§ **Stated problem**: How would this sentence from the court opinion below read in Spanish: "Fairport contends that the district court erred by not weighing these hypotheses."?

§ **Text provided**:
>>>>>
In remanding the case to the district court, this court noted several facts about which there existed conflicting evidence, namely: (1) whether Behrens had access to the technology necessary to salvage the ship, (2) whether Behrens ever returned to Poverty Island, (3) whether Behrens intended to return, and (4) whether a lack of funds or "a concern for secreting the putative gold" explained why Behrens did not attempt to salvage the ship. Id. at 501 & n.4. Fairport challenges the district court's findings as to each of these facts. First, Fairport claims that the district court did not "clearly and convincingly exclude the hypothesis that it was poverty, not an intent to abandon, that kept Behrens from returning to salvage the CaptainLawrence." Plaintiff-Appellant's Brief at 12. Second, Fairport claims that the district court erred in its factual findings that Behrens had access to the technology necessary to recover the Captain Lawrence and that Behrens did not attempt or intend to attempt to salvage the Captain Lawrence. As a result of these errors, Fairport claims that the district court erred in its ultimate finding that the State clearly and convincingly proved that the Captain Lawrence was abandoned. We will first address Fairport's arguments regarding the poverty hypothesis and then address Fairport's arguments regarding the district court's finding of abandonment.

24

* Fairport argues that this court's language in footnote four of Fairport III indicates that this court intended that the district court weigh the hypothesis that it was poverty that caused Behrens not to attempt to recover the Captain Lawrence with the hypothesis that Behrens abandoned the ship. Fairport contends that the district court erred by not weighing these hypotheses.
<<<<<
§ **Dataset content**:
>>>>>
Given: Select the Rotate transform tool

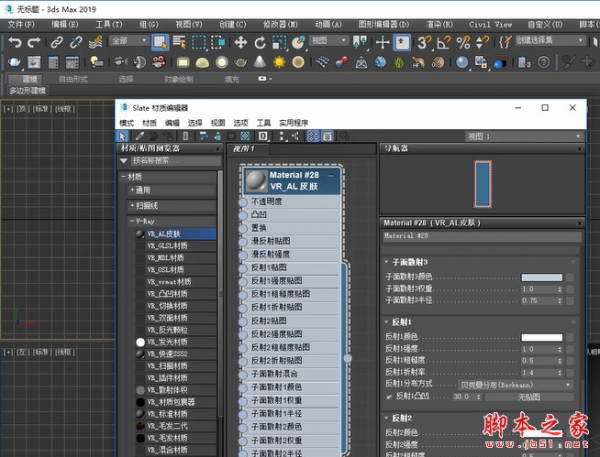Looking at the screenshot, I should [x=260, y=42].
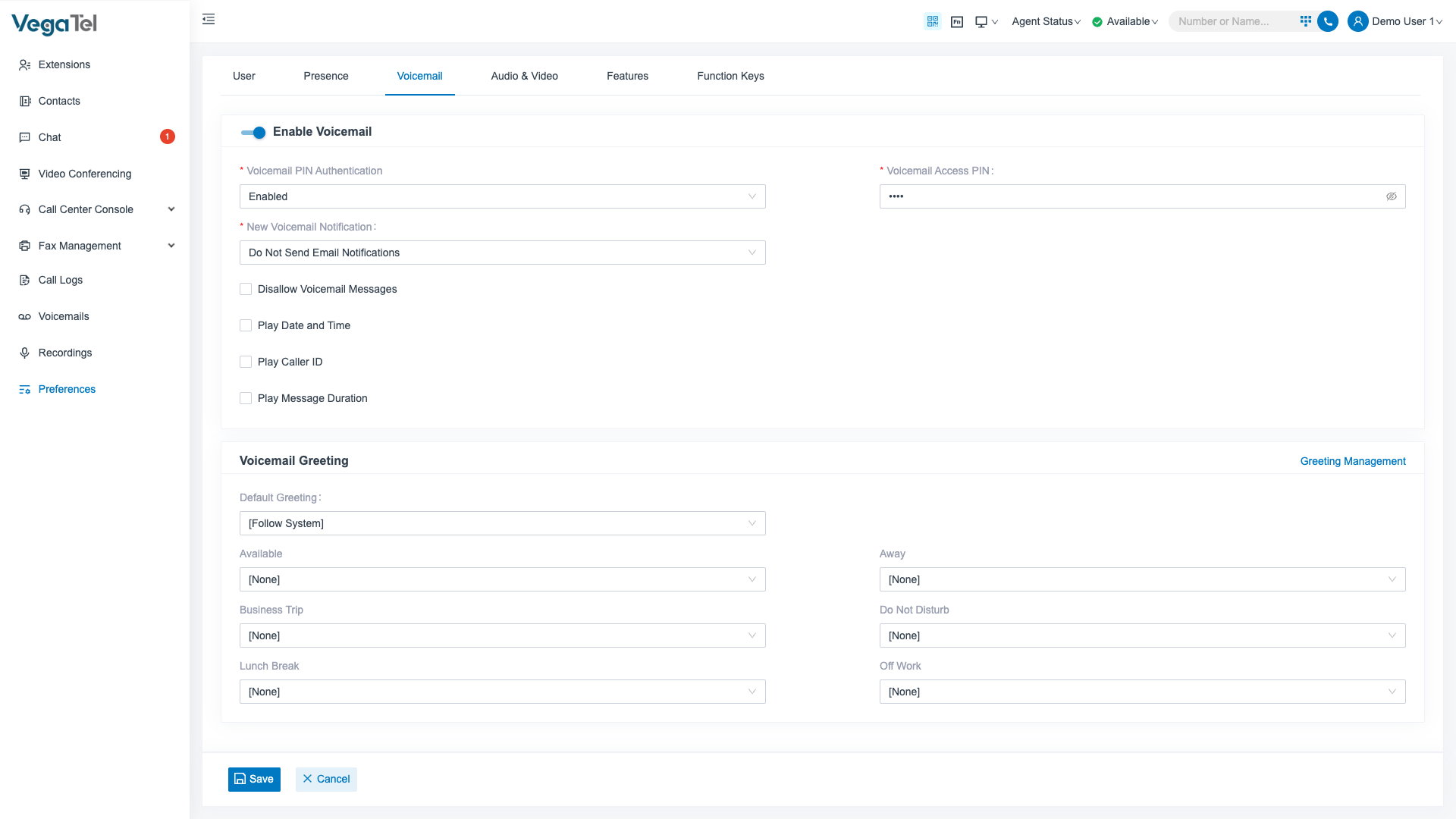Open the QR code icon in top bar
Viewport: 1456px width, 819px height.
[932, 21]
<<<<<
§ **The completed task**: Fairport sostiene que el tribunal de distrito erró al no sopesar estas hipótesis.